# Test notebook for structure checking

A complete checking analysis of a single structure follows.
use .revert_changes() to recover the original structure

#### Setting python paths

#### Basic imports

In [1]:
import nglview as nv
import biobb_structure_checking
import biobb_structure_checking.constants as cts
from biobb_structure_checking.structure_checking import StructureChecking
base_dir_path=biobb_structure_checking.__path__[0]

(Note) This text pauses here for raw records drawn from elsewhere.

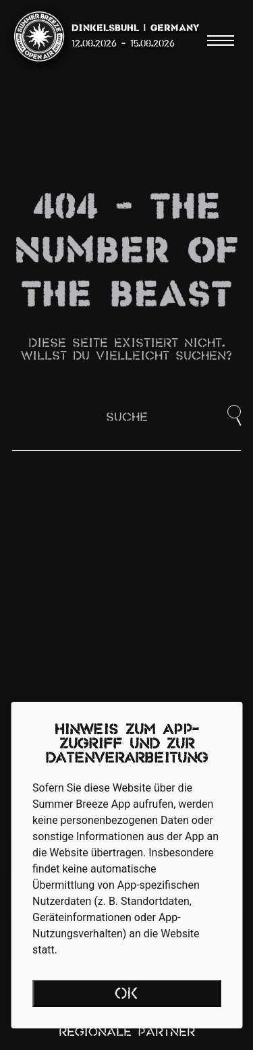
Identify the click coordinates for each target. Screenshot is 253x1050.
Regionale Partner (127, 1032)
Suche (127, 418)
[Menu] (221, 40)
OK (126, 995)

Setting default data and paths

In [2]:
args = cts.set_defaults(base_dir_path,{'notebook':True})

General help

In [3]:
with open(args['commands_help_path']) as help_file:
    print(help_file.read())


BioBB's check_structure.py performs MDWeb structure checking set as a command line
utility.

commands:     Help on available commands
command_list: Run all tests from conf file
checkall:     Perform all checks without fixes
fixall:       Performs a default fix (v1.1)
load:         Stores structure on local cache and provide basic statistics

1. System Configuration
models [--select model_num]
    Detect/Select Models
chains [--select chain_ids]
    Detect/Select Chains
inscodes [--renum]
    Detects residues with insertion codes. --renum (v1.1) renumbers residues
altloc [--select occupancy| alt_id | list of res_id:alt_id]
    Detect/Select Alternative Locations
metals [--remove All | None | Met_ids_list | Residue_list]
    Detect/Remove Metals
ligands [--remove All | None | Res_type_list | Residue_list]
    Detect/Remove Ligands
hetatm [--remove All | None | Res_type_list | Residue_list] (v1.1)
    Detect/Remove Ligands, revert modified residues
water [--remove Yes|No]
    Remove Wate

Set input (PDB or local file, pdb or mmCif formats allowed) and output (local file, pdb format).  
Use pdb:pdbid for downloading structure from PDB (RCSB)

In [4]:
args['input_structure_path'] = 'pdb:2ki5'
args['output_structure_path'] = 'test.pdb'

Initializing checking engine, loading structure and showing statistics

In [5]:

st_c = StructureChecking(base_dir_path,args)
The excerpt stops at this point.